• _BRIEF_: Every line in the records below between the one holding "The height and width of the screenshot is (590, 855)." and the one holding "The width and height of the screenshot is (600, 360).", inclusive, is to be set down exactly; all other lines are to be left out.

(Extracted records)

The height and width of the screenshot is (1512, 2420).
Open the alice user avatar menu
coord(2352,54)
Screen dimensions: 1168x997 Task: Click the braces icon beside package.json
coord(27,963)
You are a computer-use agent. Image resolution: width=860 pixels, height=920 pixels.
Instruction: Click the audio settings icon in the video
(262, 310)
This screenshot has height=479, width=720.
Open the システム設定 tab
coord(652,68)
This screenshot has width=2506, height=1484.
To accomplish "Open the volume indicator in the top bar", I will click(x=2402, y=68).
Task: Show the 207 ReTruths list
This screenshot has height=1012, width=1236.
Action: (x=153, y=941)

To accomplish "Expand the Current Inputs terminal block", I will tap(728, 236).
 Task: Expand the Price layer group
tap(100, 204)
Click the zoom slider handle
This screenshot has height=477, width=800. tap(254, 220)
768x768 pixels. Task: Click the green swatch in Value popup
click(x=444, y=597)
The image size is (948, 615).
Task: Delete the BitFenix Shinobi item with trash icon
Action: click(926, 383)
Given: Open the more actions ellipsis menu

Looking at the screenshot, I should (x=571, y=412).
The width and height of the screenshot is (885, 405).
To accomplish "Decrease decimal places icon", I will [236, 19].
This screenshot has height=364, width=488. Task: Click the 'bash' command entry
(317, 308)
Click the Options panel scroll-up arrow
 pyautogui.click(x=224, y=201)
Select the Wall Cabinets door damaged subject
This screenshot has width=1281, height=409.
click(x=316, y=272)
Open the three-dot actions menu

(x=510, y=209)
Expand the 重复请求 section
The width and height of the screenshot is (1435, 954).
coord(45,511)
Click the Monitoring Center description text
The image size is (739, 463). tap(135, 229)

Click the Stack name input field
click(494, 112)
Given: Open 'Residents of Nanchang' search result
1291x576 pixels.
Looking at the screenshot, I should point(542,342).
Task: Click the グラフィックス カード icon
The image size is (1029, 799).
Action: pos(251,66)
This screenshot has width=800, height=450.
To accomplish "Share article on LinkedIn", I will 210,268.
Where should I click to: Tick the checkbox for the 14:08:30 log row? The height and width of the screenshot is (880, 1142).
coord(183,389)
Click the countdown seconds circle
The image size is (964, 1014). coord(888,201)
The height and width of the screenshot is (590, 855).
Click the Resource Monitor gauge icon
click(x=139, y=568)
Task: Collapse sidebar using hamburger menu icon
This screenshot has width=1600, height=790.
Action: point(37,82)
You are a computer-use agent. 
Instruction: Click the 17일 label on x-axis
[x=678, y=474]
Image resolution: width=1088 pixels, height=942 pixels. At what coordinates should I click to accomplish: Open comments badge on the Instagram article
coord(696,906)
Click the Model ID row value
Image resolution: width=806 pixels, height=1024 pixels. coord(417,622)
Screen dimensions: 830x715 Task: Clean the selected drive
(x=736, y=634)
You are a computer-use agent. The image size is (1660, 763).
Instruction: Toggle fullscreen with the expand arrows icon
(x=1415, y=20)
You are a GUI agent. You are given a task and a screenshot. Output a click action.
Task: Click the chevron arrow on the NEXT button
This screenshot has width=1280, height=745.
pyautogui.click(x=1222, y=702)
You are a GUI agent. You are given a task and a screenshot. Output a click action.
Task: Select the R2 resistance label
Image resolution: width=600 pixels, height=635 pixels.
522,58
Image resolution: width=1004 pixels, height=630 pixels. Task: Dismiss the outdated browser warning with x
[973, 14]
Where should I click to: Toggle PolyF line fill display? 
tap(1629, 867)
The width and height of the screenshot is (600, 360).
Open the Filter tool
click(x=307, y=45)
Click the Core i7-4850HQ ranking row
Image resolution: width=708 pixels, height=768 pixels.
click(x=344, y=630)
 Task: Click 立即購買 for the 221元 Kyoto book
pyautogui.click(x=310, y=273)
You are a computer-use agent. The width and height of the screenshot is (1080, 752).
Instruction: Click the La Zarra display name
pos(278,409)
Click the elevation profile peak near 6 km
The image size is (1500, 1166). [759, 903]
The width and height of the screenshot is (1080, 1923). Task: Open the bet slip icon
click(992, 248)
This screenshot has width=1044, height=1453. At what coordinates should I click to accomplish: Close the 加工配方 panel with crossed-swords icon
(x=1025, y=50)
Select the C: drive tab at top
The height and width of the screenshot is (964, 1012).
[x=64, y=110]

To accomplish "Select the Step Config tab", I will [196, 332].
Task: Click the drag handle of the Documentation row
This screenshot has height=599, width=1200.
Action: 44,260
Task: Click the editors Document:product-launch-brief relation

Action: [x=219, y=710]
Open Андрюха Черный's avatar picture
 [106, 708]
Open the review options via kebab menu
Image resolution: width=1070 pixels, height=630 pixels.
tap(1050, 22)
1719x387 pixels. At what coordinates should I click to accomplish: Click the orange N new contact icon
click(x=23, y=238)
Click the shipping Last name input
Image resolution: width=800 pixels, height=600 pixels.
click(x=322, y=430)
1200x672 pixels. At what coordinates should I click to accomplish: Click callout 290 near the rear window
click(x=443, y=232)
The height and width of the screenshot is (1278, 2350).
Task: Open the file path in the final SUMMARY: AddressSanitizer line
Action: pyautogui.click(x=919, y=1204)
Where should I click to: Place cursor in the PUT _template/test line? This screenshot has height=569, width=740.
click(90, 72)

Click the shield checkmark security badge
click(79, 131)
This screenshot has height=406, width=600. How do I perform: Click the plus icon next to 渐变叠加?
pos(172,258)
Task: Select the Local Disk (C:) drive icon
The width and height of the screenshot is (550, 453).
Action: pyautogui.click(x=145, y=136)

• _YOUR RESPONSE_:
The height and width of the screenshot is (590, 855).
Click the Resource Monitor gauge icon
click(x=139, y=568)
Task: Collapse sidebar using hamburger menu icon
This screenshot has width=1600, height=790.
Action: point(37,82)
You are a computer-use agent. 
Instruction: Click the 17일 label on x-axis
[x=678, y=474]
Image resolution: width=1088 pixels, height=942 pixels. At what coordinates should I click to accomplish: Open comments badge on the Instagram article
coord(696,906)
Click the Model ID row value
Image resolution: width=806 pixels, height=1024 pixels. coord(417,622)
Screen dimensions: 830x715 Task: Clean the selected drive
(x=736, y=634)
You are a computer-use agent. The image size is (1660, 763).
Instruction: Toggle fullscreen with the expand arrows icon
(x=1415, y=20)
You are a GUI agent. You are given a task and a screenshot. Output a click action.
Task: Click the chevron arrow on the NEXT button
This screenshot has width=1280, height=745.
pyautogui.click(x=1222, y=702)
You are a GUI agent. You are given a task and a screenshot. Output a click action.
Task: Select the R2 resistance label
Image resolution: width=600 pixels, height=635 pixels.
522,58
Image resolution: width=1004 pixels, height=630 pixels. Task: Dismiss the outdated browser warning with x
[973, 14]
Where should I click to: Toggle PolyF line fill display? 
tap(1629, 867)
The width and height of the screenshot is (600, 360).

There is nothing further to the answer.